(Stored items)
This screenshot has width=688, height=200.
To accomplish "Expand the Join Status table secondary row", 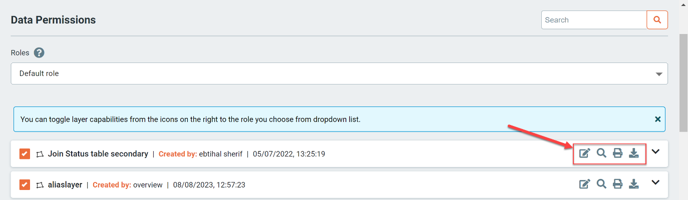I will coord(655,152).
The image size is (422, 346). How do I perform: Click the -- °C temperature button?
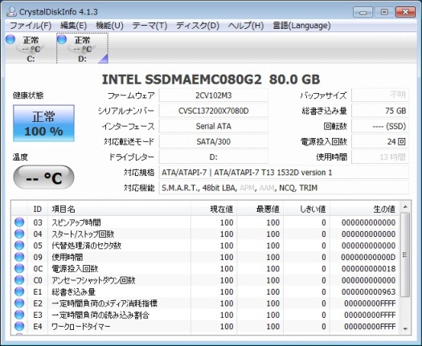[x=43, y=177]
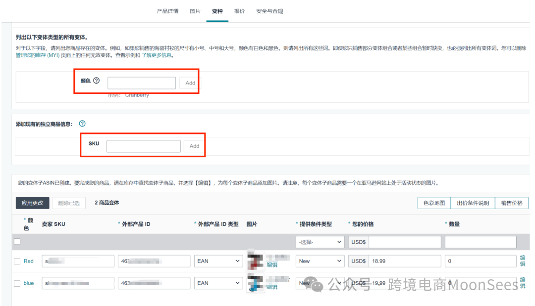
Task: Switch to the 安全与合规 tab
Action: pos(269,11)
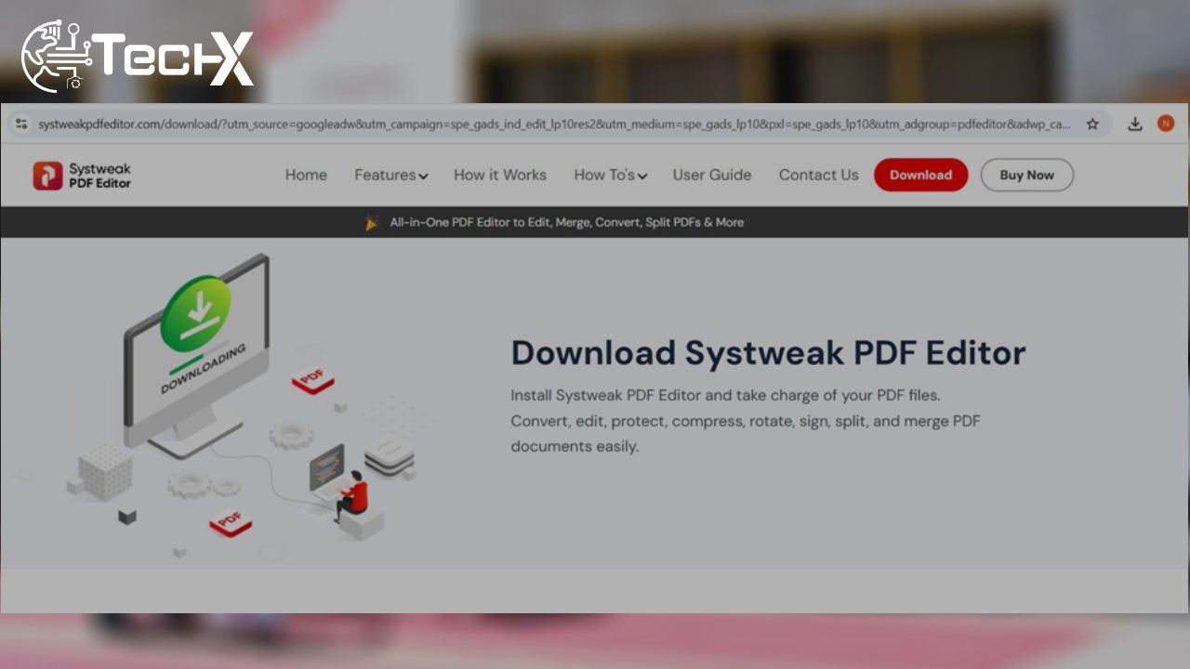Open the browser downloads icon
Viewport: 1190px width, 669px height.
point(1134,125)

> _Your goal_:
Omit all pictures and write out, exactly, only the lines from the line containing "The image size" through the last line of the entries above.

> _Expected answer_:
The image size is (422, 346). How do I perform: Click the -- °C temperature button?
[x=43, y=177]
Task: Switch to the 安全与合规 tab
Action: pos(269,11)
Open the browser downloads icon
Viewport: 1190px width, 669px height.
point(1134,125)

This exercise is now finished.